Top of Dataset records
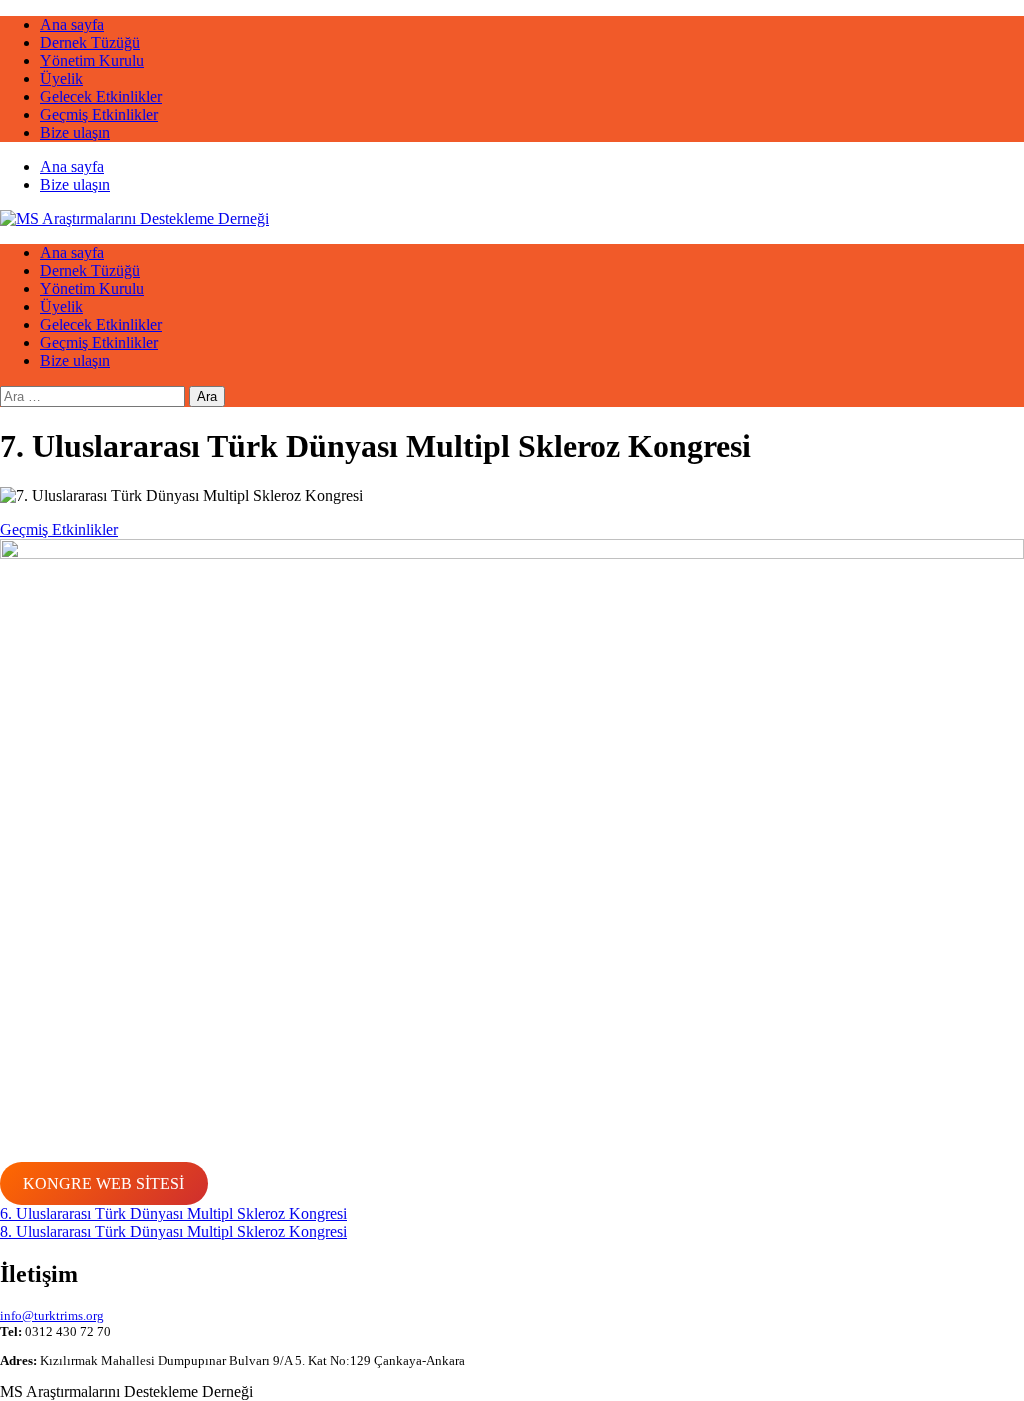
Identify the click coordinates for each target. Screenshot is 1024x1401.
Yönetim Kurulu (92, 60)
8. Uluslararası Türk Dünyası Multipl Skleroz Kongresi (173, 1231)
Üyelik (61, 78)
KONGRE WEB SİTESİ (103, 1183)
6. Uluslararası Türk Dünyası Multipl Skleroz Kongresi (173, 1213)
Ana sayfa (72, 24)
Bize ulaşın (75, 132)
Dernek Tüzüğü (90, 42)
Bottom of Dataset records
* [Task directions] From the line that holds "8. Uluslararası Türk" to the last line of the records above, print each line exactly. Add nothing else.

* [Answer to this task]
8. Uluslararası Türk Dünyası Multipl Skleroz Kongresi (173, 1231)
Üyelik (61, 78)
KONGRE WEB SİTESİ (103, 1183)
6. Uluslararası Türk Dünyası Multipl Skleroz Kongresi (173, 1213)
Ana sayfa (72, 24)
Bize ulaşın (75, 132)
Dernek Tüzüğü (90, 42)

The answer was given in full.